By 1910, private sanitariums in the United States offered specialized treatment for addicted individuals--but only for those
who could afford the expense. Similar to today, many of the “treatment experts” opening facilities were savvy businessmen
or enterprising physicians, including Harvey Kellogg (later of cereal fame) and Dr. Leslie E. Keeley. Between 1892 and
1893, almost 15,000 people with addiction were treated at the famous, yet controversial Keeley Institutes.^139 Keeley’s
treatment for addiction involved bichloride of gold remedies, a substance purportedly containing gold that would cure
addiction involving alcohol and opioids. The use of bichloride of gold became highly controversial and was opposed by the
American Medical Association (AMA). After the death of Dr. Keeley in 1900, the popularity and ultimately, the existence of
his institutes waned.^140


Although Keeley’s treatments were later discredited, his position that addiction was decidedly a disease rather than a
religious or moral failing was ahead of its time. His use of “shot treatments” or hypodermic treatments that induced vomiting
was a precursor to later aversion therapies and his introduction of clubs for addicted individuals to receive social support to
maintain sobriety was a precursor to the mutual support programs that remain prominent today. His focus on helping people
quit smoking in the 1920s was prescient in its characterization of nicotine as a harmful and addicting drug.^141


Addiction treatment tactics that are based more on the personal charisma of the founders, catchy phrases and simplistic
approaches than on the science of what works in addiction continue to proliferate and show no sign of waning. A simple
Google search produces an abundance of “rehabilitation” approaches and facilities with slogans such as: Learn how to heal
the underlying causes of dependency--and be free of addiction forever!^142 A recent study examining treatments that a panel
of experts believes qualifies as quackery in addiction treatment* found such treatments as electrical stimulation of the head,
past-life therapy, electric shock therapy, psychedelic medication and neuro-linguistic programming to be “certainly
discredited.”^143 Nevertheless, unsubstantiated interventions continue to be used to this day, many of which prey upon the
desperation of addicted individuals and their families.

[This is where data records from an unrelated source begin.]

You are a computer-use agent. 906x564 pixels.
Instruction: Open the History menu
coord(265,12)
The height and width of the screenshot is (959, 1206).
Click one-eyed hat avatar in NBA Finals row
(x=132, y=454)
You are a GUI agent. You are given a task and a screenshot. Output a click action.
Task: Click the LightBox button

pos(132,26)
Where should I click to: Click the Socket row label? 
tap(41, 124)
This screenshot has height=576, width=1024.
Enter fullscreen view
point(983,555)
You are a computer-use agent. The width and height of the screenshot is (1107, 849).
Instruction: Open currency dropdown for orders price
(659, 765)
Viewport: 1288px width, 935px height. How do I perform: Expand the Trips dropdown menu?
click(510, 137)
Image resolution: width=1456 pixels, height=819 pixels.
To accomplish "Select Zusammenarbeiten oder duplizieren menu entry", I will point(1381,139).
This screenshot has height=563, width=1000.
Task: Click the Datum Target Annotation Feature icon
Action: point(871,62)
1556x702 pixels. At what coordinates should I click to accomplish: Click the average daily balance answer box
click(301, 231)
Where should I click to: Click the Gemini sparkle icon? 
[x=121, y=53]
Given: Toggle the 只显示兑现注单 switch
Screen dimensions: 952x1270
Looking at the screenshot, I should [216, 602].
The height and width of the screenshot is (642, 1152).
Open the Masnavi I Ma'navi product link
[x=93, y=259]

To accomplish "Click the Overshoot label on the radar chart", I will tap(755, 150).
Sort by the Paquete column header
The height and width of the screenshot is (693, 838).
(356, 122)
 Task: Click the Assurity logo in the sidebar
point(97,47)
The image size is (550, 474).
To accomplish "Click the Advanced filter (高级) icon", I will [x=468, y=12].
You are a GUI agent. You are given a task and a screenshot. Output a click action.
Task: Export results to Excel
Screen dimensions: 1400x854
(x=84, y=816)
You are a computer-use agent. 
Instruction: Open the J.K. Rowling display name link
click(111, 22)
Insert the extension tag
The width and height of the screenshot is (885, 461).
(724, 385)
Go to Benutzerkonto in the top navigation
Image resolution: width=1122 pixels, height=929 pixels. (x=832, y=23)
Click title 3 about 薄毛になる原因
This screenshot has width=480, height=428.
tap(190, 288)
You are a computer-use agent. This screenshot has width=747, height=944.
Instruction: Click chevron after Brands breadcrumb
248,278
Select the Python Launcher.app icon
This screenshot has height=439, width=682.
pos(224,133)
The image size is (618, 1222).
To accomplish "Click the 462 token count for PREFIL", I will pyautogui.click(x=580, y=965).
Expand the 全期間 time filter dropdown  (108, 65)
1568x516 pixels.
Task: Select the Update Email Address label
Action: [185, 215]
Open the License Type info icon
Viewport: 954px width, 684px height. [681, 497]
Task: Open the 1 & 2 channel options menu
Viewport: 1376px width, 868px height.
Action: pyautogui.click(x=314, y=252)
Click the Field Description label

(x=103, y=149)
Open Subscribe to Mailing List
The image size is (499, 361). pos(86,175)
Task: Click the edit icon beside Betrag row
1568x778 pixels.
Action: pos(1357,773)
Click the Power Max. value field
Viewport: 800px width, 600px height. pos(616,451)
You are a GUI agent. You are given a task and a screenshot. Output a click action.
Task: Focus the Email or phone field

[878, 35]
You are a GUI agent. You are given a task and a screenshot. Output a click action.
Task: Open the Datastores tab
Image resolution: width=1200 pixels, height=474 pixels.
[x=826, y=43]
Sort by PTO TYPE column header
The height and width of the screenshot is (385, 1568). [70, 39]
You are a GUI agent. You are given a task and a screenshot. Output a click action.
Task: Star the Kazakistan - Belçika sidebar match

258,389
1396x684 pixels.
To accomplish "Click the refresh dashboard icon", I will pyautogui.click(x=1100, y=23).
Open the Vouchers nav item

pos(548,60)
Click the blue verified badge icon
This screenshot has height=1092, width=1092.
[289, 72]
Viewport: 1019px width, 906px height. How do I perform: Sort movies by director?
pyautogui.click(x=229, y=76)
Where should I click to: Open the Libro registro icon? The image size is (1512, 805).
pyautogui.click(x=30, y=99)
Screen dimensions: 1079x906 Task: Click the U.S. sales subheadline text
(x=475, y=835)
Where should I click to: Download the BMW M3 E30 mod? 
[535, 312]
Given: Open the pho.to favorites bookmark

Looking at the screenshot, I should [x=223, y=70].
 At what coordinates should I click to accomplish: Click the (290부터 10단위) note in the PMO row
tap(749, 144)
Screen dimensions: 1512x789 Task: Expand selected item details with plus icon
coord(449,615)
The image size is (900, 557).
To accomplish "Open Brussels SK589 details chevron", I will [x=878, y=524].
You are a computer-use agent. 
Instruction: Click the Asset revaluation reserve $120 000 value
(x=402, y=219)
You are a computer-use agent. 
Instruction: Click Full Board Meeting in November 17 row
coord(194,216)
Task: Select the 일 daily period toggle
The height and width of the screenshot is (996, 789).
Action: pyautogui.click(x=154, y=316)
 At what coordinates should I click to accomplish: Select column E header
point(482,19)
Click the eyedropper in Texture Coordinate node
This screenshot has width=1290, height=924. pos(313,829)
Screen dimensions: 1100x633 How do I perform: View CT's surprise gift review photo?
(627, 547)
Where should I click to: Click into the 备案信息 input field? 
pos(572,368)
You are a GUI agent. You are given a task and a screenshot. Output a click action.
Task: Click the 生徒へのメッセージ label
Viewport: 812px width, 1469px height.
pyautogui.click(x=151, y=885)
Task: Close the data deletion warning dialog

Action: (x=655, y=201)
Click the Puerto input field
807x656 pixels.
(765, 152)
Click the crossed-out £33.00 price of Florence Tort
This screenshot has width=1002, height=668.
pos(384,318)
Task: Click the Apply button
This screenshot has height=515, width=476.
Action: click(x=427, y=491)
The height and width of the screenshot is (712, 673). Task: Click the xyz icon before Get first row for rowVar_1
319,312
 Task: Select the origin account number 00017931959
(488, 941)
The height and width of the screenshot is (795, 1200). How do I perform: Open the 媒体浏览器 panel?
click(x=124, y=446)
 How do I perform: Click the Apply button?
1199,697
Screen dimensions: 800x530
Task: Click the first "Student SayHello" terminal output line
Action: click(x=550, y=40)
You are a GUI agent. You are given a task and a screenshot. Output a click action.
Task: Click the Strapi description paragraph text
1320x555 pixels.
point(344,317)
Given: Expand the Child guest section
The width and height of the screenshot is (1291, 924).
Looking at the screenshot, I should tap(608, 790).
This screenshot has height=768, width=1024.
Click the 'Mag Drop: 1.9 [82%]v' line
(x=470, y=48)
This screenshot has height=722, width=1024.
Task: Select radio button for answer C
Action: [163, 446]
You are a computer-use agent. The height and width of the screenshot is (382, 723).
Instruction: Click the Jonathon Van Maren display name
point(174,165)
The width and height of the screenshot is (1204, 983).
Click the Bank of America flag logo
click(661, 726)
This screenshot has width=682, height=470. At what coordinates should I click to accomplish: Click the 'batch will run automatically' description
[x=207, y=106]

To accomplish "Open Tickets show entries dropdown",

In the late 1930s and early 1940s, many hospitals would not admit patients for the treatment of addiction involving alcohol,
so lay approaches became an important option.^144 Alcoholics Anonymous (AA), founded in 1935, was premised on
laypersons addicted to alcohol helping one another overcome their addiction and related problems.^145 While the mutual
support/self-help approach maintained the perspective of addiction as a disease--formalized in the development of the
principles underlying the Minnesota Model in the 1950s--the “rehabilitative model” of treatment was seen as distinct from
“the medical model.” Standard medical interventions that normally would be applied to diseases were not a significant part
of the treatment, nor were medical or other health professionals called upon to play key roles in treating the disease.^146 This
model remains the dominant approach to addressing addiction in the United States. Yet, its limitations and failure to address
addiction the way other diseases are addressed have led to a call to integrate addiction treatment into mainstream medical
care.



  • Based on the composite opinions of a panel of 75 experts regarding 65 addiction treatments which they rated on a


continuum from “not at all discredited” to “certainly discredited.”